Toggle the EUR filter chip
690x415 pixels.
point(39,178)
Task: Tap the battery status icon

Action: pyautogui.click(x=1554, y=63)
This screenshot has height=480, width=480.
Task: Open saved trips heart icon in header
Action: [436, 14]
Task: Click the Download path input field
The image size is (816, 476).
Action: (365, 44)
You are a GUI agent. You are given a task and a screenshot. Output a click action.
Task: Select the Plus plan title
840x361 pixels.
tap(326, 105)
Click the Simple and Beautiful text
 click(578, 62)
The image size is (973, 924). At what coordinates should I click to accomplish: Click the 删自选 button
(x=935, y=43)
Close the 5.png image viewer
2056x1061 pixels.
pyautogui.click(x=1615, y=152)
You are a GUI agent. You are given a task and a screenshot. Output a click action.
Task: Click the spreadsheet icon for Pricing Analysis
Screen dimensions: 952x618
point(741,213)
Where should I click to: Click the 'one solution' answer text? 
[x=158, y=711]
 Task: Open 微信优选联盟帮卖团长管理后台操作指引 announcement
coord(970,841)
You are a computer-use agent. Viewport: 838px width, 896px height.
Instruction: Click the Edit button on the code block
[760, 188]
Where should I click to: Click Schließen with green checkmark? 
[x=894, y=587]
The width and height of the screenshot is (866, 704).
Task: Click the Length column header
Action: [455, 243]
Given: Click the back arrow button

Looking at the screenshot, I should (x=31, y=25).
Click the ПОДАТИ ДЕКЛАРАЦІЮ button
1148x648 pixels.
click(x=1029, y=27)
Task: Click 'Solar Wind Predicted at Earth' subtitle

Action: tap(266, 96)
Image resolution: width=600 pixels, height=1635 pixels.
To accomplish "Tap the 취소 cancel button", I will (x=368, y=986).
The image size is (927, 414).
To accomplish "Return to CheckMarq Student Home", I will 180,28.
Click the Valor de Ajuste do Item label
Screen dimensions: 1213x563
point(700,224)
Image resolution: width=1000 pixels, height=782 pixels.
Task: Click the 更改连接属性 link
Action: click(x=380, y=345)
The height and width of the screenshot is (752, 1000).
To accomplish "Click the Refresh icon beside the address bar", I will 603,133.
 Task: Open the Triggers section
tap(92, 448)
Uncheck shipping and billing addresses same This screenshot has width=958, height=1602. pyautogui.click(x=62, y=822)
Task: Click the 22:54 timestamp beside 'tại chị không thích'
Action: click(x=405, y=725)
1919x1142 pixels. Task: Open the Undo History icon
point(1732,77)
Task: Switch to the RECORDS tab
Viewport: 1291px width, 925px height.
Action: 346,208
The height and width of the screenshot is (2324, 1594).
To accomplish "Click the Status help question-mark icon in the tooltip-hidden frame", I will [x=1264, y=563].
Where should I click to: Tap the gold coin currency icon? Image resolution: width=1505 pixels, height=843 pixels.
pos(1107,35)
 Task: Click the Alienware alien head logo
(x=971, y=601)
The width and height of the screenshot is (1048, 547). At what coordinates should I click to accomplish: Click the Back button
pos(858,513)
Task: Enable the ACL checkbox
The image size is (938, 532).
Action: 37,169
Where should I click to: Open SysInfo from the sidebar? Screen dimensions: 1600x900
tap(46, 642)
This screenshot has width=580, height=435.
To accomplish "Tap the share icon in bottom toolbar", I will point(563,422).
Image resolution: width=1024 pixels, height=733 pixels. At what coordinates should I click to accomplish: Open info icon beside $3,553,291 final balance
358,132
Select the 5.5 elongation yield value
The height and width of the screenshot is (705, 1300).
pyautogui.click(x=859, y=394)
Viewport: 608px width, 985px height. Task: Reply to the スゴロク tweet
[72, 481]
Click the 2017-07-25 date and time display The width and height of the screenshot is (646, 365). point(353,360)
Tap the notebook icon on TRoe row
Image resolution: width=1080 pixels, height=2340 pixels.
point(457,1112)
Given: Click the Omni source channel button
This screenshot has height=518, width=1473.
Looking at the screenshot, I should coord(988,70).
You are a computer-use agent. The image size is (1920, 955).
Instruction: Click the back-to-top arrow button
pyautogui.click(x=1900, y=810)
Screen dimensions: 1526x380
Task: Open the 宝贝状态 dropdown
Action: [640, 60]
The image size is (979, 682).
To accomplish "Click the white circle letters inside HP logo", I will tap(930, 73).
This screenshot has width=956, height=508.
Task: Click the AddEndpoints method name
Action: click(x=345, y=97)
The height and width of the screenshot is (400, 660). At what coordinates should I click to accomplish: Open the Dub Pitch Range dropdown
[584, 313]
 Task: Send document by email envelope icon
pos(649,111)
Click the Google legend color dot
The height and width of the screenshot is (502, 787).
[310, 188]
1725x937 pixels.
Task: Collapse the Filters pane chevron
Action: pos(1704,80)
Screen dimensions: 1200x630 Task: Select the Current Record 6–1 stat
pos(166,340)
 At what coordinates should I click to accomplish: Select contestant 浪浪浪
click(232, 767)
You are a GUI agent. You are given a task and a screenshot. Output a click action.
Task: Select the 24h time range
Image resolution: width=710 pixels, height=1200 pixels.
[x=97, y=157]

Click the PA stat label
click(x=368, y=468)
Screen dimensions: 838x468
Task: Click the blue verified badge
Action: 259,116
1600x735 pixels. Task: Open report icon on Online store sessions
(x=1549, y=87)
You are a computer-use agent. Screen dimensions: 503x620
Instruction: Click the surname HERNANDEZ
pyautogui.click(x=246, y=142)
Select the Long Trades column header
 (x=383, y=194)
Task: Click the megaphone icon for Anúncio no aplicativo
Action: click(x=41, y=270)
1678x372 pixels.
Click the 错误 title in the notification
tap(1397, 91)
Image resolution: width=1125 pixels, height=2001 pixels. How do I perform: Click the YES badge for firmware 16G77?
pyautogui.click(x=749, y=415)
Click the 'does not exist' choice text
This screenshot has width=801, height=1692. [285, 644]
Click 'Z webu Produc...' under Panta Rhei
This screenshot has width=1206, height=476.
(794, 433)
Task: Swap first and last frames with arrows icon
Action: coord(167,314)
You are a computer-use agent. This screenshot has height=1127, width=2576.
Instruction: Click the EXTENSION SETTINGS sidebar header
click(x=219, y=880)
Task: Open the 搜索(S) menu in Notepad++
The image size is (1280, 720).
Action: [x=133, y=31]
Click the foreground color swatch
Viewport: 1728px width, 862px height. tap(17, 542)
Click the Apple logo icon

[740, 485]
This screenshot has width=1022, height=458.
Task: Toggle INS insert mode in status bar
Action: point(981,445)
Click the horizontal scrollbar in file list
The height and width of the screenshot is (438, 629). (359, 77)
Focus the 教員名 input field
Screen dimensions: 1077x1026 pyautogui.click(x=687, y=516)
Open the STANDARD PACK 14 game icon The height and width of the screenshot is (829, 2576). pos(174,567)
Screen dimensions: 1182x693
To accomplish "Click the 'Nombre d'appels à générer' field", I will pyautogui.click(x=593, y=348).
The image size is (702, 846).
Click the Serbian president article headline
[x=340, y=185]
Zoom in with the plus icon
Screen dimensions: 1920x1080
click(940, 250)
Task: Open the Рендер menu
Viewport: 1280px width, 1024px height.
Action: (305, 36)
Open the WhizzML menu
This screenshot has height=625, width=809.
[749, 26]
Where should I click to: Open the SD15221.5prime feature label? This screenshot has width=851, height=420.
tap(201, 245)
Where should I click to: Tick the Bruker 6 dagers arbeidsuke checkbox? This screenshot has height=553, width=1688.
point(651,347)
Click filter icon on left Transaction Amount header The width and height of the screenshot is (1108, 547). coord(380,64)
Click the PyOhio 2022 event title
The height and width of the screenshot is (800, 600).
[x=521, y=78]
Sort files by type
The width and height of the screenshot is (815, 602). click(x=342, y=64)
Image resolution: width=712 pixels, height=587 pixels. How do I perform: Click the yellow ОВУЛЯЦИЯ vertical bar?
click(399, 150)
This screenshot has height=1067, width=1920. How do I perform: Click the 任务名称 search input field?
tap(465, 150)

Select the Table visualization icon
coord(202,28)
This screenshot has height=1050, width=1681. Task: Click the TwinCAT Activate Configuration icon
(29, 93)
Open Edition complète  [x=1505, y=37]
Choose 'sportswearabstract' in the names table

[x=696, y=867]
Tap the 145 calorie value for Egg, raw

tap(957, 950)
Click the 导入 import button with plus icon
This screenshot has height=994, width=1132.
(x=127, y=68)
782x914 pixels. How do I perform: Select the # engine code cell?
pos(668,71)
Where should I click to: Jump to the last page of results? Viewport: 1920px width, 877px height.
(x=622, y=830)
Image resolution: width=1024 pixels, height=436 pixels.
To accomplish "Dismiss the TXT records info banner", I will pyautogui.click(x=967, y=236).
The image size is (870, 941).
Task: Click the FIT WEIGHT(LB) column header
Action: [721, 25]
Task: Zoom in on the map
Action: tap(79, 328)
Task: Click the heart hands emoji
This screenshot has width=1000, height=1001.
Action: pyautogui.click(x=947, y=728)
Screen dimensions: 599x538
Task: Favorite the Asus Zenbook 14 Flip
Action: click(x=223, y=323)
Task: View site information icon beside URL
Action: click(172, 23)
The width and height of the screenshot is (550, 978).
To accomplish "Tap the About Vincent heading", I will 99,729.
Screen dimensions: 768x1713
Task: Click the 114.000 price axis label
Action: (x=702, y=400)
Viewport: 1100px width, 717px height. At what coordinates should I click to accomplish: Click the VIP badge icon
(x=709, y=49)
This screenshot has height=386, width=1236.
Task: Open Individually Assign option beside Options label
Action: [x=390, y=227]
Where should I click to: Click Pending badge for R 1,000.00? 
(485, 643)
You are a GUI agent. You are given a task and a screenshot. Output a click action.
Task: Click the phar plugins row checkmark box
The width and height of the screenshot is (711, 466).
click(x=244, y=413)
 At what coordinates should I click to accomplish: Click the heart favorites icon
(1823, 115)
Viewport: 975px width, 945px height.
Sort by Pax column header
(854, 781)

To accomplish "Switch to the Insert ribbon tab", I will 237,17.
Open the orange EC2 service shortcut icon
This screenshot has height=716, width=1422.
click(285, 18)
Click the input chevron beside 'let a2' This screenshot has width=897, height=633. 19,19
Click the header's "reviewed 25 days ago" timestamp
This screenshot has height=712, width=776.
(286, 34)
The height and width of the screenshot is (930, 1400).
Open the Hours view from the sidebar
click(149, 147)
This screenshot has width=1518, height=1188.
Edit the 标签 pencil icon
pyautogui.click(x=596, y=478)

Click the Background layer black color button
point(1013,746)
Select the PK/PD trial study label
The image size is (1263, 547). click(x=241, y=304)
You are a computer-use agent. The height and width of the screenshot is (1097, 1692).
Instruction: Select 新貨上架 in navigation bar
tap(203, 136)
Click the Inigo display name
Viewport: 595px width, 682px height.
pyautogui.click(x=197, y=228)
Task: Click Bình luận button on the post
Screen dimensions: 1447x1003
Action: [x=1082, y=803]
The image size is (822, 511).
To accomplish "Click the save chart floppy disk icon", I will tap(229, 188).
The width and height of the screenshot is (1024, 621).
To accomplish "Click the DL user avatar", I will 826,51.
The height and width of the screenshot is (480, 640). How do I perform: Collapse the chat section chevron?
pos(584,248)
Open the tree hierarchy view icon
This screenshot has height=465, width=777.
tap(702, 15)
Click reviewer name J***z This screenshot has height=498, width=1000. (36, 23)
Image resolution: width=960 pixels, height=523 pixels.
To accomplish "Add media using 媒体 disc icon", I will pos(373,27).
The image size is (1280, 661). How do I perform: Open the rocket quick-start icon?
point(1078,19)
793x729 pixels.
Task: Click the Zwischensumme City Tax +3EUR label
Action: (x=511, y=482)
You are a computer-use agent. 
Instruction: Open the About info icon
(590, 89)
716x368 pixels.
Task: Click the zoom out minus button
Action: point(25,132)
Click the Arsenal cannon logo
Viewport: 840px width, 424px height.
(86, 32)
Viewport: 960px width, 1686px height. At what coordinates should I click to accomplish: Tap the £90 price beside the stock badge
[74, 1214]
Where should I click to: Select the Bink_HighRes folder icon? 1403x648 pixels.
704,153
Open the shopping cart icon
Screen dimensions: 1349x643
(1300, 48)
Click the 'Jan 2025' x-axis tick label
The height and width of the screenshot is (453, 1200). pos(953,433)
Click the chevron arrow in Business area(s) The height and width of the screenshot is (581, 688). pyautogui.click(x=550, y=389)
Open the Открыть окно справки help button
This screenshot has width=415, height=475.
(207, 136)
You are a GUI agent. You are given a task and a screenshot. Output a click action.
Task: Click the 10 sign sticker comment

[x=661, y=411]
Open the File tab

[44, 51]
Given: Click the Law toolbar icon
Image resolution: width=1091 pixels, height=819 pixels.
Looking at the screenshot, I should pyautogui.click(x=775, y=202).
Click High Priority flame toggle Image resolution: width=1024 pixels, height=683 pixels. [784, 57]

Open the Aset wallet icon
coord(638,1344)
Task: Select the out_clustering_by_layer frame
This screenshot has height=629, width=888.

--------------------

* The task *
Give again, word for word, every line of the listing above from the one with "This screenshot has height=1067, width=1920." to the one with "Click the 导入 import button with plus icon", both inclusive, and nothing beyond them.

* Answer for this exercise *
This screenshot has height=1067, width=1920. How do I perform: Click the 任务名称 search input field?
tap(465, 150)

Select the Table visualization icon
coord(202,28)
This screenshot has height=1050, width=1681. Task: Click the TwinCAT Activate Configuration icon
(29, 93)
Open Edition complète  [x=1505, y=37]
Choose 'sportswearabstract' in the names table

[x=696, y=867]
Tap the 145 calorie value for Egg, raw

tap(957, 950)
Click the 导入 import button with plus icon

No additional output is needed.